This section is from the book "The Gardener's Monthly And Horticulturist V26", by Thomas Meehan. See also: Four-Season Harvest: Organic Vegetables from Your Home Garden All Year Long.
Still come new additions to the singularly curious and beautiful family of East Indian Pitcher plants. We gave last year an illustration of a remarkable one sent out by Messrs. Veitch & Sons, of Chelsea, London, named Rajah, and now we have another quite as remarkable from the same firm under the name of Nepenthes Northiana. Dr. Masters gives the following description of it:
"This is a noble addition to a genus already remarkable for the singularity and boldness of its characteristics. In the young living plant, the leaves are closely set, coriaceous, oblong-obovate, acute, tapering at the base into a short broad amplexicaul stalk. The pitchers borne on tendrillike extensions of the midrib are greenish red, flask-shaped, slightly distended at the base, elongated into a cylindrical neck, and with two membranous dentate-fimbriate wings.

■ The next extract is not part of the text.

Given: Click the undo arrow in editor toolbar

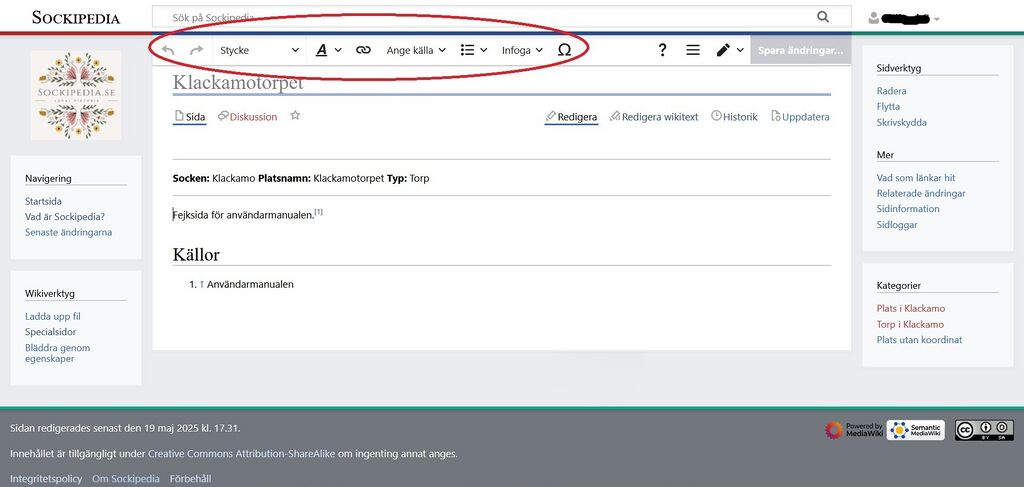Looking at the screenshot, I should click(168, 50).
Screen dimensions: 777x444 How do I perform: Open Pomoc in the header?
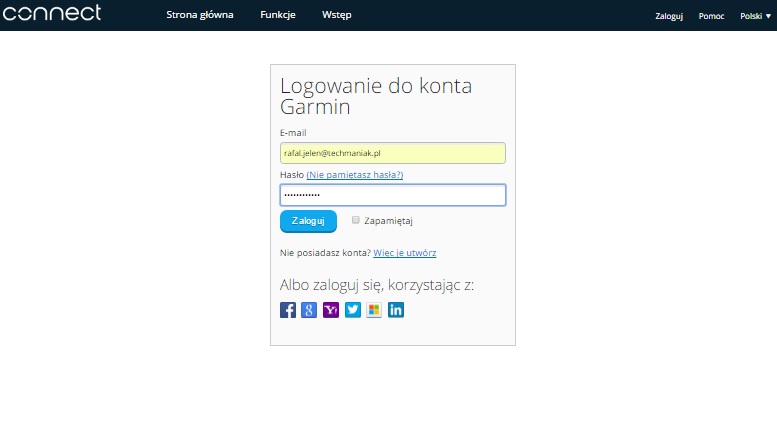712,16
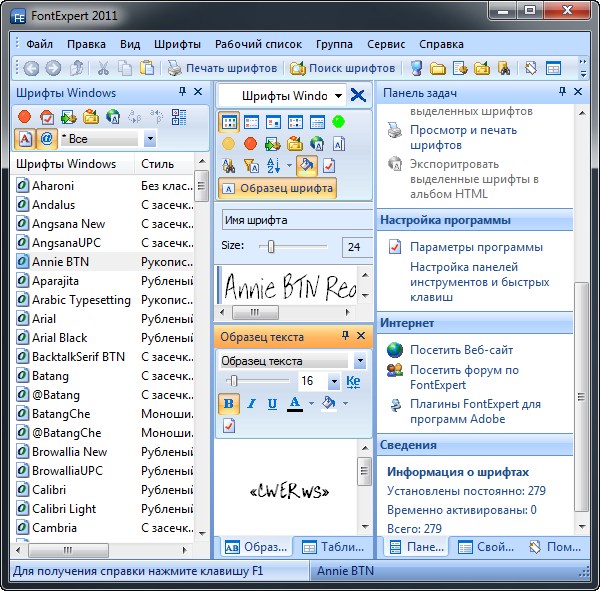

The mouth is very oblique, elongated towards the back, and surrounded by a narrow striated margin; the lid is cordate, roundish, depressed in the centre, red-spotted and smooth, with a short bifid spur at the base. The adult pitchers are twelve to sixteen inches in length, and three and a half to five inches in breadth, sub-coriaceous or membranous, crimson spotted, elongate, cylindric, and with two dentate-fimbriate wings. The shape of the pitchers varies; as in N. Rafflesiana, the upper pitchers, which swing unsupported in mid-air, are trumpet shaped, while those which rest on the ground are larger and more distended".